In the present study, we used anodal tDCS to modulate the effect of MoSlo in athletes and NA during fast repetitive movements. We were able to demonstrate the presence of MoSlo during HTT and FTT and that anodal tDCS applied over M1 leg area can have specific behavioral effects on FTT. After electric field distribution modelling, we found that tDCS was not as locally specific as expected. Hence, we put into perspective that although M1 hand area was most likely modulated via tDCS, this modulation obviously did not translate into overt behavioral changes in HTT performance. Instead only FTT was altered, a phenomenon that needs to be investigated further in future studies by direct excitability measures using TMS and/or EEG. Moreover, this study was not designed to reveal the neurophysiological mechanisms underlying MoSlo. Therefore, further studies that combine neurophysiological assessments in central (i.e. fMRI, EEG) and peripheral (i.e. EMG) regions with behavioral outcome measures are needed. Additionally, the role of other key regions such as the cerebellum or SMA, which are known to be important for movement sequencing [79], need to be further investigated. Furthermore, the variability and individual responses to tDCS treatment need to be considered as another limiting factor, which has been reported recently [80, 81]. Although our results indicate that tDCS-induced effects on MoSlo are transient, we did not investigate the role of multiple tDCS-sessions on MoSlo. It is known that tDCS also affects consolidation [82] and, it is worth considering that multiple tDCS applications might induce effects that could be more persistent. Clearly, as a further limitation, our study was not designed to disentangle central from peripheral factors on MoSlo. Here, we only showed that modulating brain regions such as M1 by means of tDCS is capable of evoking alterations in MoSlo. However, we cannot exclude the fact that tDCS over M1 leg area also modulated adjacent motor areas and networks which in turn led to a modulation in MoSlo. Additionally, the question remains if such a modulation in MoSlo is primarily driven by supraspinal or central fatigue and should therefore be investigated in future studies.

Conclusion

We could demonstrate that MoSlo during fast repetitive movements is a general phenomenon that is observed independent of training status and sports and of the extremities involved.
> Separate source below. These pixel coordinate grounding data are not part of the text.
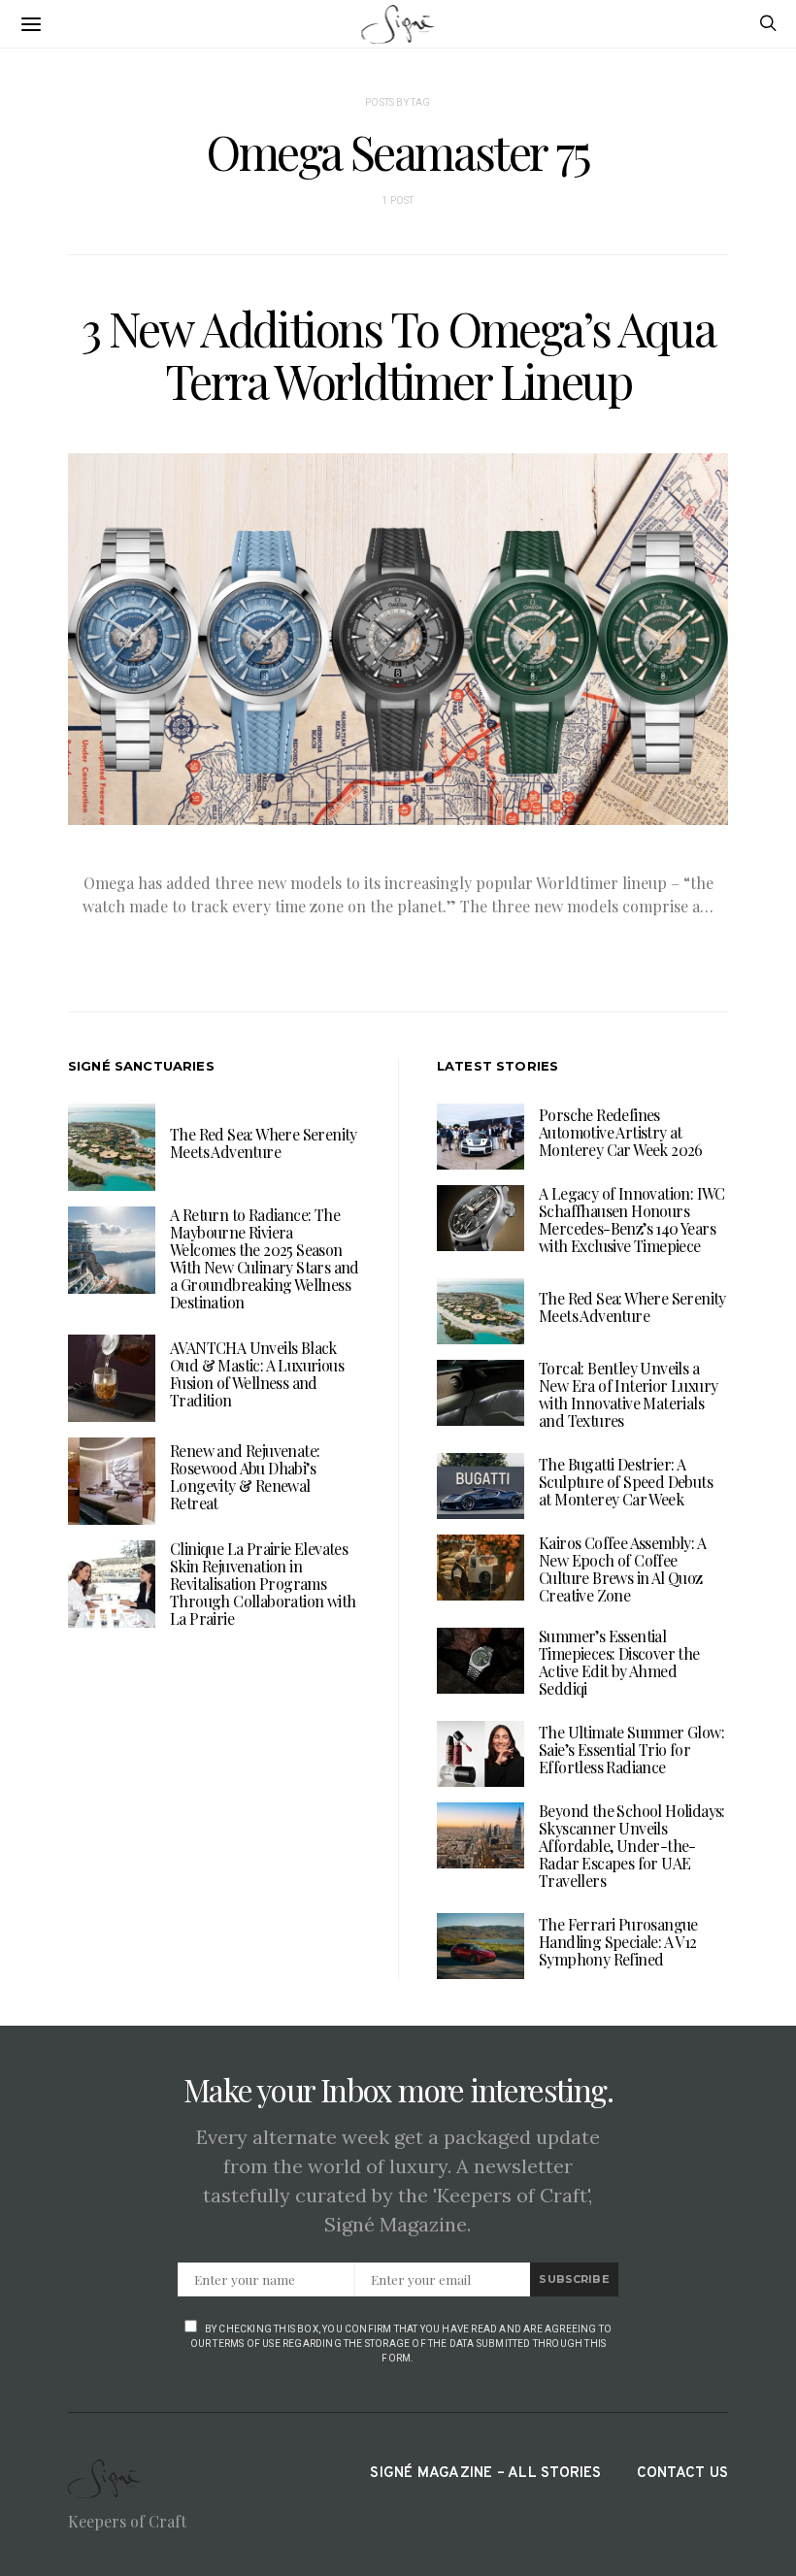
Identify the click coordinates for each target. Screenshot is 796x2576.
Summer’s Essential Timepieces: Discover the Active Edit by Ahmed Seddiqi (619, 1662)
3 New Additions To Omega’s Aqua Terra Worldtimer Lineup (398, 354)
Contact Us (682, 2473)
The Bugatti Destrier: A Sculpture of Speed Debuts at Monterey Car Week (626, 1481)
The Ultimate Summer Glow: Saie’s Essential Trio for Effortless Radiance (631, 1749)
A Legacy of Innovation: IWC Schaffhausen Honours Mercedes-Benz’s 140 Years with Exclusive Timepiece (632, 1219)
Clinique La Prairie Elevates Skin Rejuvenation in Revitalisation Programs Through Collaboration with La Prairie (262, 1583)
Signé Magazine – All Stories (485, 2473)
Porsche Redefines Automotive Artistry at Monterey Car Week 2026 (621, 1132)
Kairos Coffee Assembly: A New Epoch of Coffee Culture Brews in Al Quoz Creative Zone (622, 1569)
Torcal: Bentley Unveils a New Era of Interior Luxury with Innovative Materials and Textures (628, 1394)
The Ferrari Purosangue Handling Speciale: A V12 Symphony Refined (618, 1941)
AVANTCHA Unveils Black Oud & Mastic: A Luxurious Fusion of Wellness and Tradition (257, 1374)
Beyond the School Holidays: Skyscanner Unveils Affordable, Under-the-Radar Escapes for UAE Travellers (632, 1845)
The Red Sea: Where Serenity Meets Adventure (263, 1143)
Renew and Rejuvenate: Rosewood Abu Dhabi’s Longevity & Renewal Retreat (244, 1476)
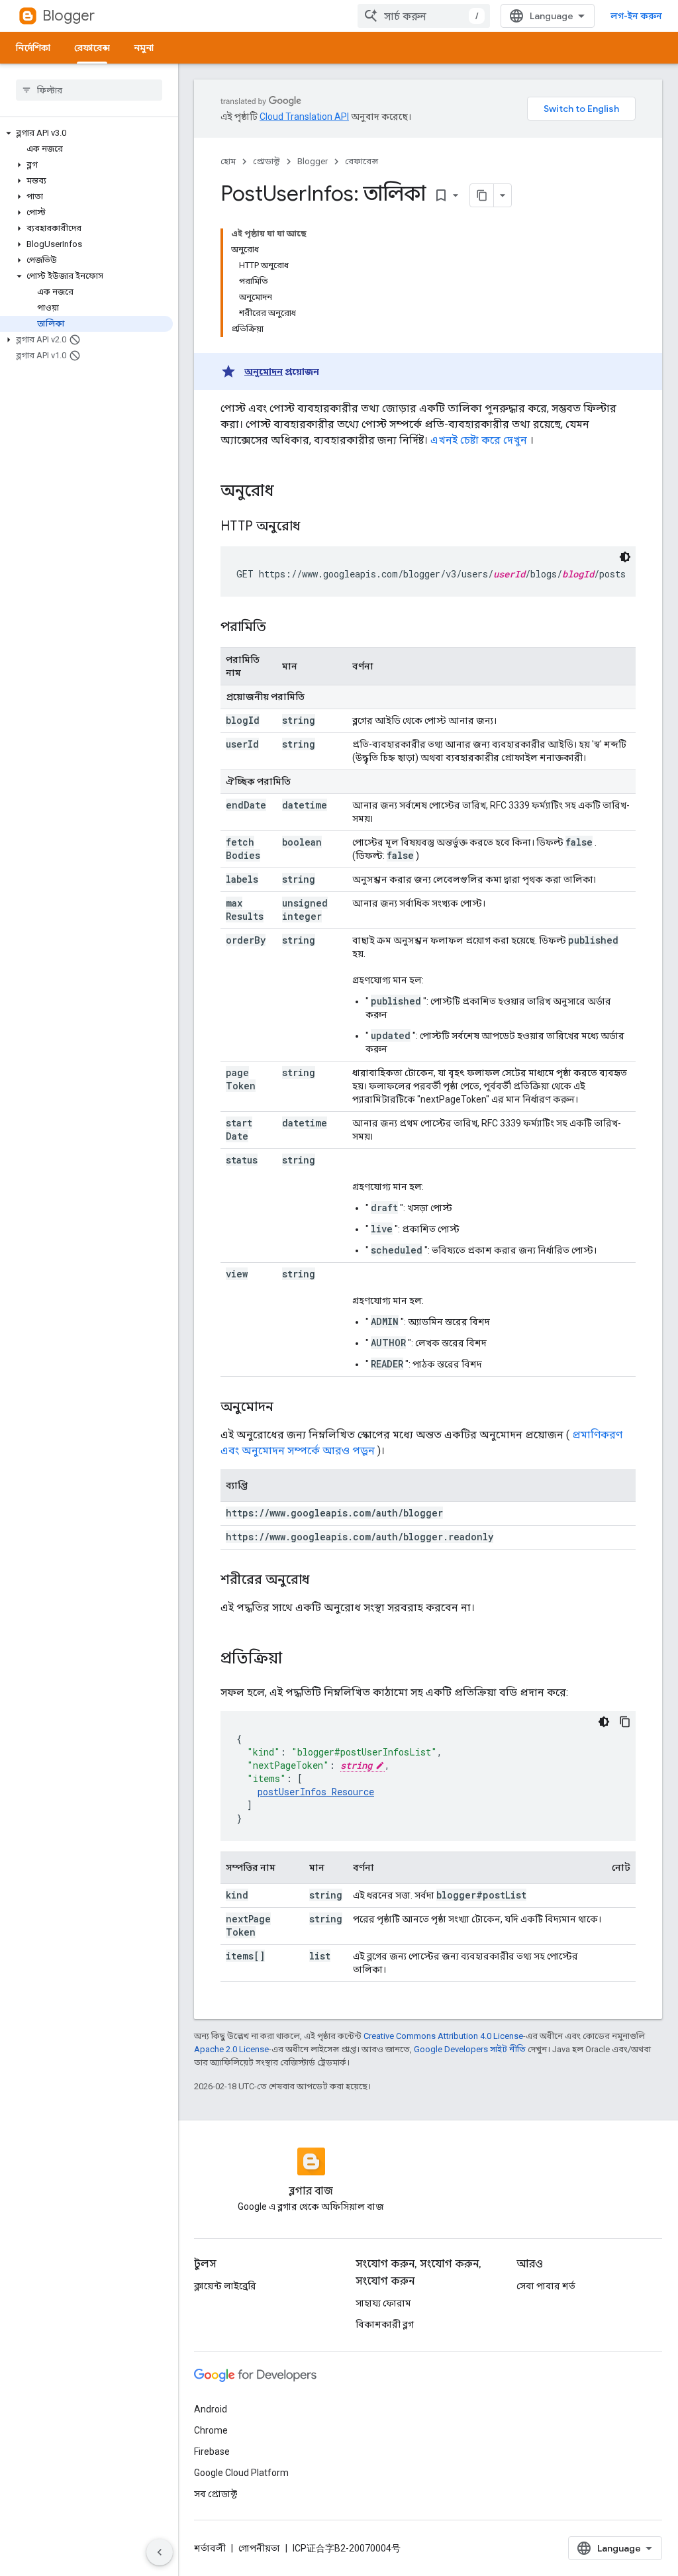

Furthermore, we provided novel evidence that MoSlo can be modulated by means of anodal tDCS over M1 leg area in both trained athletes and NA. More precisely, we were able to induce a reduction in MoSlo specifically during FTT. These findings might be of interest for many sports where fatigability resistance is a limiting factor in maintaining repetitive movement patterns. Future studies should aim at transferring this knowledge into a context of sport-specific training and examine long-term tDCS-effects on sports performance.